In a sad parody of Easter, the most despised of the Undead has risen and walks among us now. Black Jacques Parizeau is loose in the Quebec countryside, and all the roadside crosses and shrines of the Distinct Society will not bring him to heel. Parizeau is allegedly 80 years old. In fact, he has been around much, much longer. The Huron have an oral tradition of him stalking their cornfields and raiding their villages long before the arrival of the Europeans.
Back then, he sought small children. Today, he settles for support for his apprentice, Gilles Duceppe.
I think this may be the last election where the living dead are a potent political force. It’s fairly safe to assume that Count Ignatieff will depart for “Harvard” if things go poorly. Chrétien will retire to his mausoleum, Martin to his lonely New England-style graveyard near Knowlton, and Parizeau will end up howling in a bell tower in the wine country of France.
If the people of Ottawa West-Nepean have an ounce of Christian virtue, they will shoo John Baird out of their village, although, for the life of me, I can’t imagine where he will get his meat. He should turn up regularly on the Sun News Network, but that’s hardly a living.

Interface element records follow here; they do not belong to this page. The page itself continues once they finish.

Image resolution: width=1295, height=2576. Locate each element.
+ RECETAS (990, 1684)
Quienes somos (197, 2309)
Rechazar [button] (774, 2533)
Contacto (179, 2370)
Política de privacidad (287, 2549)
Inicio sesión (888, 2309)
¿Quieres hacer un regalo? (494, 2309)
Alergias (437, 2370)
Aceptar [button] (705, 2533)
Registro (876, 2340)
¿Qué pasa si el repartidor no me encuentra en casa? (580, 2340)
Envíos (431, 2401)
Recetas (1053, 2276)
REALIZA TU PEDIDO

We will be left with the Cyborg. Perhaps that’s what we need. Maybe we are not good people, and we’ll become better under the Tory knout. Unless the Rapture interrupts the process, we may learn that we get the leaders who most resemble us.
Canadians yearn for leadership from the land of the living, but, in our dysfunctional political and media systems, a person with an organically-generated pulse and a functioning brain doesn’t stand a chance.